[Material for the task — start]

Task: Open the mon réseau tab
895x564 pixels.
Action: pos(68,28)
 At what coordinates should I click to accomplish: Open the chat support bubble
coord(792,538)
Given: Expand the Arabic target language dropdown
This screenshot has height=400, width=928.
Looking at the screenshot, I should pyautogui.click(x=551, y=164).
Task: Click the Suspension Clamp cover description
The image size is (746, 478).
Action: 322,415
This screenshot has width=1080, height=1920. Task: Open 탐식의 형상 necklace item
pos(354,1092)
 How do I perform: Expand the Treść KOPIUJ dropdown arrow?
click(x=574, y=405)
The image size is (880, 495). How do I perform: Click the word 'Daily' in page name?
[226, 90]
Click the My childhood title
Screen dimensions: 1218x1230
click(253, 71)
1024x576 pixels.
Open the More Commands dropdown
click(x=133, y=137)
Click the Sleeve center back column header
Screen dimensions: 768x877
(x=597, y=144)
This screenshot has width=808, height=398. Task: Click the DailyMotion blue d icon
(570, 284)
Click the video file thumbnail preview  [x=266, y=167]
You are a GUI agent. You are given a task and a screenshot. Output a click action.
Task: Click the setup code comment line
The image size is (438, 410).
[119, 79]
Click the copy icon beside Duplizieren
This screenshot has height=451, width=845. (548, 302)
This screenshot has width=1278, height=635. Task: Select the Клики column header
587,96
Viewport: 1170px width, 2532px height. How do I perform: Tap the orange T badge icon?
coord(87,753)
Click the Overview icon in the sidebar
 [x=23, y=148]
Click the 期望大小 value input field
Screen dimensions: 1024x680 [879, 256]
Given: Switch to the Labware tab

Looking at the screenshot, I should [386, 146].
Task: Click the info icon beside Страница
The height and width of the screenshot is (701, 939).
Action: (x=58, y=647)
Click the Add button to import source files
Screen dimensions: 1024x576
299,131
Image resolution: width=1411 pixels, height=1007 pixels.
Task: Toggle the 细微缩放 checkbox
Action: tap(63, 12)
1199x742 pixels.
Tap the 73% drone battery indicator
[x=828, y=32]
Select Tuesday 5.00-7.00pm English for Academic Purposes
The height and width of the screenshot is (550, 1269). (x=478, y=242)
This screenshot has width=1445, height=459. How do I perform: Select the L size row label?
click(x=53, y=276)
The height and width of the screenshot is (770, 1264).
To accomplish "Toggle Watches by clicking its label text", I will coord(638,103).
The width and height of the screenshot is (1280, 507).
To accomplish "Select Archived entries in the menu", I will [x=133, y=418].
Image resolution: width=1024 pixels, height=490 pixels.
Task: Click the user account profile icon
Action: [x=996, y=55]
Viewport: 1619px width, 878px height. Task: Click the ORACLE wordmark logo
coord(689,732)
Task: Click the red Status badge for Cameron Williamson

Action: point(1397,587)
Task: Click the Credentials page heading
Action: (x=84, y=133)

[Material for the task — finish]

→ **Problem statement**
The required output is the exact run of lines from the beginning of the records to the line with "1024x576 pixels.", that line included.

→ **Task answer**
Task: Open the mon réseau tab
895x564 pixels.
Action: pos(68,28)
 At what coordinates should I click to accomplish: Open the chat support bubble
coord(792,538)
Given: Expand the Arabic target language dropdown
This screenshot has height=400, width=928.
Looking at the screenshot, I should pyautogui.click(x=551, y=164).
Task: Click the Suspension Clamp cover description
The image size is (746, 478).
Action: 322,415
This screenshot has width=1080, height=1920. Task: Open 탐식의 형상 necklace item
pos(354,1092)
 How do I perform: Expand the Treść KOPIUJ dropdown arrow?
click(x=574, y=405)
The image size is (880, 495). How do I perform: Click the word 'Daily' in page name?
[226, 90]
Click the My childhood title
Screen dimensions: 1218x1230
click(253, 71)
1024x576 pixels.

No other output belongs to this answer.